** Begin INFORMATION GIVEN **

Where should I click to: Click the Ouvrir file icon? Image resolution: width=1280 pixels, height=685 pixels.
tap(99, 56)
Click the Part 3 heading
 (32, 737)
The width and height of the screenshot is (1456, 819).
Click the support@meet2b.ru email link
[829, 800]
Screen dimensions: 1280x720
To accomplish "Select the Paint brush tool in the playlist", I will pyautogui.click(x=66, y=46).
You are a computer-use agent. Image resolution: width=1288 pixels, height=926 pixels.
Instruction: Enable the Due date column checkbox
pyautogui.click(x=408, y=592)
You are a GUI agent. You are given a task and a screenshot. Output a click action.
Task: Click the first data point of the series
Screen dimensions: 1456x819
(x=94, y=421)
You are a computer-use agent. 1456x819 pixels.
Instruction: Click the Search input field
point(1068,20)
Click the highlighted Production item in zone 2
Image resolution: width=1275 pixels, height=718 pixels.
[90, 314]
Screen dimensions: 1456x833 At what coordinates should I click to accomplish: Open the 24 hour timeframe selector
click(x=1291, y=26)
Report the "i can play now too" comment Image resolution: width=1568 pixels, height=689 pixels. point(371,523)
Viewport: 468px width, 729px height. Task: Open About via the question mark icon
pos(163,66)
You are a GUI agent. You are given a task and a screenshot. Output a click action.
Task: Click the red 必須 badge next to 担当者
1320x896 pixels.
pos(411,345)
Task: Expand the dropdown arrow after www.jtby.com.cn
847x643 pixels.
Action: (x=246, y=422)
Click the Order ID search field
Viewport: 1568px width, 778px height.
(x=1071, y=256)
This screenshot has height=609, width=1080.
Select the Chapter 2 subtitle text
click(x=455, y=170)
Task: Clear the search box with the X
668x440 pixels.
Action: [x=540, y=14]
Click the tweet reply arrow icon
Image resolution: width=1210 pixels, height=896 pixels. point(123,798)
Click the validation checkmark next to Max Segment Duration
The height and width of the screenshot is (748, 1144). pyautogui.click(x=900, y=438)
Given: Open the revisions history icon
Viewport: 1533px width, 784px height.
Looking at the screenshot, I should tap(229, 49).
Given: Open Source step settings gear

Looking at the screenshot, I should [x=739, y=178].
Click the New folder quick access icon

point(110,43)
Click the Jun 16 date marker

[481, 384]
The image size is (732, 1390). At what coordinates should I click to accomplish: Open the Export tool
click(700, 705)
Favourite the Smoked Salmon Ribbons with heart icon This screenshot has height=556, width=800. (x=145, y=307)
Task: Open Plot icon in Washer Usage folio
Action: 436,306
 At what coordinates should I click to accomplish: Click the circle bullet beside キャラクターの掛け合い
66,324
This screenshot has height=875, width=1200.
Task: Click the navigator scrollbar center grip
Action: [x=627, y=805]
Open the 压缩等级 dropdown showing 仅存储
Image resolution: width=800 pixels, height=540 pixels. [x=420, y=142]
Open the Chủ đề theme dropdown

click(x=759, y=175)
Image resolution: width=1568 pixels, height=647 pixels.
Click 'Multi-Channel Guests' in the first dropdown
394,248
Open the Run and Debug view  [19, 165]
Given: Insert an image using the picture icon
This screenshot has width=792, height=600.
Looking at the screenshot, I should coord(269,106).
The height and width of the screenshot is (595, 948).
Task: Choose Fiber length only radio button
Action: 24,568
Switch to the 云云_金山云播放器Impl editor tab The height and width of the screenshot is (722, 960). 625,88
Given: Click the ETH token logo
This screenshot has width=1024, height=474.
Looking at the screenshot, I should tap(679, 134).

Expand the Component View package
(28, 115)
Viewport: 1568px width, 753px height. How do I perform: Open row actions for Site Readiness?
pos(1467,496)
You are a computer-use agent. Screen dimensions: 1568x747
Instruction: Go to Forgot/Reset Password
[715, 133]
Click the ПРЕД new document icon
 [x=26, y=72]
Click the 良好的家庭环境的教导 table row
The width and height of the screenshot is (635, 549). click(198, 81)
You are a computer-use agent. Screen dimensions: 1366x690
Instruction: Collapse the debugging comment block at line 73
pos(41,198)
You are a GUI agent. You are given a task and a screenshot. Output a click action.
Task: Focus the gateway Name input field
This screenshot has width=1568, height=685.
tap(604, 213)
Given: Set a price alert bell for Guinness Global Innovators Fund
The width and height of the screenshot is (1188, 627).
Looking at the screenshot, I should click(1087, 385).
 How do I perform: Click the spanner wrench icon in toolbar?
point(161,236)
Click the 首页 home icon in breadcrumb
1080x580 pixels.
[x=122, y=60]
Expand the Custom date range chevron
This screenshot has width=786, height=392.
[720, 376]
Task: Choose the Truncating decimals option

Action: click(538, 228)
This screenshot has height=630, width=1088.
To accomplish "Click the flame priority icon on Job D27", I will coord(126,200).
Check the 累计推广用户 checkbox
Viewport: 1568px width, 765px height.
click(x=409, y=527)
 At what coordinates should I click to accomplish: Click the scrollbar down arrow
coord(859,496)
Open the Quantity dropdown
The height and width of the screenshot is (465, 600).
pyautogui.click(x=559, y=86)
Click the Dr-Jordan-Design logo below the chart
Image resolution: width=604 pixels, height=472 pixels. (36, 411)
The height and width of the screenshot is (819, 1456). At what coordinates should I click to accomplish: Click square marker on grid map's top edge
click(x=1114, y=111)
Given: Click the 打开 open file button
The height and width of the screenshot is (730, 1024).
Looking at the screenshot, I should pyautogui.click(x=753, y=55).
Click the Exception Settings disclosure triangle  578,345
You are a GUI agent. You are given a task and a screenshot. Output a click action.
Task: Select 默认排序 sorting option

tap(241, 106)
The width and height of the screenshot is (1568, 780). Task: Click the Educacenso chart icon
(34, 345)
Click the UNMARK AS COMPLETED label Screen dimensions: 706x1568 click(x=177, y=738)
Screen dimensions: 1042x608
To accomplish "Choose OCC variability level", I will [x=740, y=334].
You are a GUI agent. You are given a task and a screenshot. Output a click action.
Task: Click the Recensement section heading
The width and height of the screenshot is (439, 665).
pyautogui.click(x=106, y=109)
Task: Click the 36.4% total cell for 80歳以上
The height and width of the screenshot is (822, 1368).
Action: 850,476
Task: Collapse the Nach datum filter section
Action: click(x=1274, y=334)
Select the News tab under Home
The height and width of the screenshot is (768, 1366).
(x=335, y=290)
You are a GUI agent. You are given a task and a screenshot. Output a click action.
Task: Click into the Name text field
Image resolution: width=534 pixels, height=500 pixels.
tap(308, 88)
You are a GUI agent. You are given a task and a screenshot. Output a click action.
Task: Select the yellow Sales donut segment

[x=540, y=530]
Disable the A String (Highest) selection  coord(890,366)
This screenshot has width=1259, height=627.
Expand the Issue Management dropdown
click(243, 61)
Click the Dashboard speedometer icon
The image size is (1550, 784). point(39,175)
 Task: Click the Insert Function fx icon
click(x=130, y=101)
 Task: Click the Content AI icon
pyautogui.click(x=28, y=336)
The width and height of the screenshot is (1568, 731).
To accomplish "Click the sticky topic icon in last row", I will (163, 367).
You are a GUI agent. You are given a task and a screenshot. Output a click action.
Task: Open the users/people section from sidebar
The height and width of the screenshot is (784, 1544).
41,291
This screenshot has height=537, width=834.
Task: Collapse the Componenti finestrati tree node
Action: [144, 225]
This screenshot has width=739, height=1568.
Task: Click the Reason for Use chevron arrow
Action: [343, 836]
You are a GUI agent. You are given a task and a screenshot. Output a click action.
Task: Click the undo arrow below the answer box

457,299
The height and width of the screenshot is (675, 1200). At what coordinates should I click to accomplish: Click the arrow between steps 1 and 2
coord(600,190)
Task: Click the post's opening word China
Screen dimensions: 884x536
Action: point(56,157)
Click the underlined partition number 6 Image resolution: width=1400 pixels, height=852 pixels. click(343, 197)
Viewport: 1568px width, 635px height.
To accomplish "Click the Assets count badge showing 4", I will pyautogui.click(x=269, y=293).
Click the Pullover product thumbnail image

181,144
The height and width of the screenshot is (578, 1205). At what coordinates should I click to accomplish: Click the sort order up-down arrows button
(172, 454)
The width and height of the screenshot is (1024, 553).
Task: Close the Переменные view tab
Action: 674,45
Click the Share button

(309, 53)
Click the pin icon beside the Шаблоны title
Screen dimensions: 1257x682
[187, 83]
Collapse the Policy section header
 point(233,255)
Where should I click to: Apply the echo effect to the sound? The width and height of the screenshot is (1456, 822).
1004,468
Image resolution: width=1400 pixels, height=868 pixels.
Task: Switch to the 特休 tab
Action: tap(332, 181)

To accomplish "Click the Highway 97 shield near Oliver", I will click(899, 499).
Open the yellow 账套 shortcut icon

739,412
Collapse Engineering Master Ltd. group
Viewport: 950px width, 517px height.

** End INFORMATION GIVEN **

EXERCISE. Show every line from the rows above that contains the string "file", copying each line in full. Case counts.

RESULT.
Where should I click to: Click the Ouvrir file icon? Image resolution: width=1280 pixels, height=685 pixels.
Given: Click the 打开 open file button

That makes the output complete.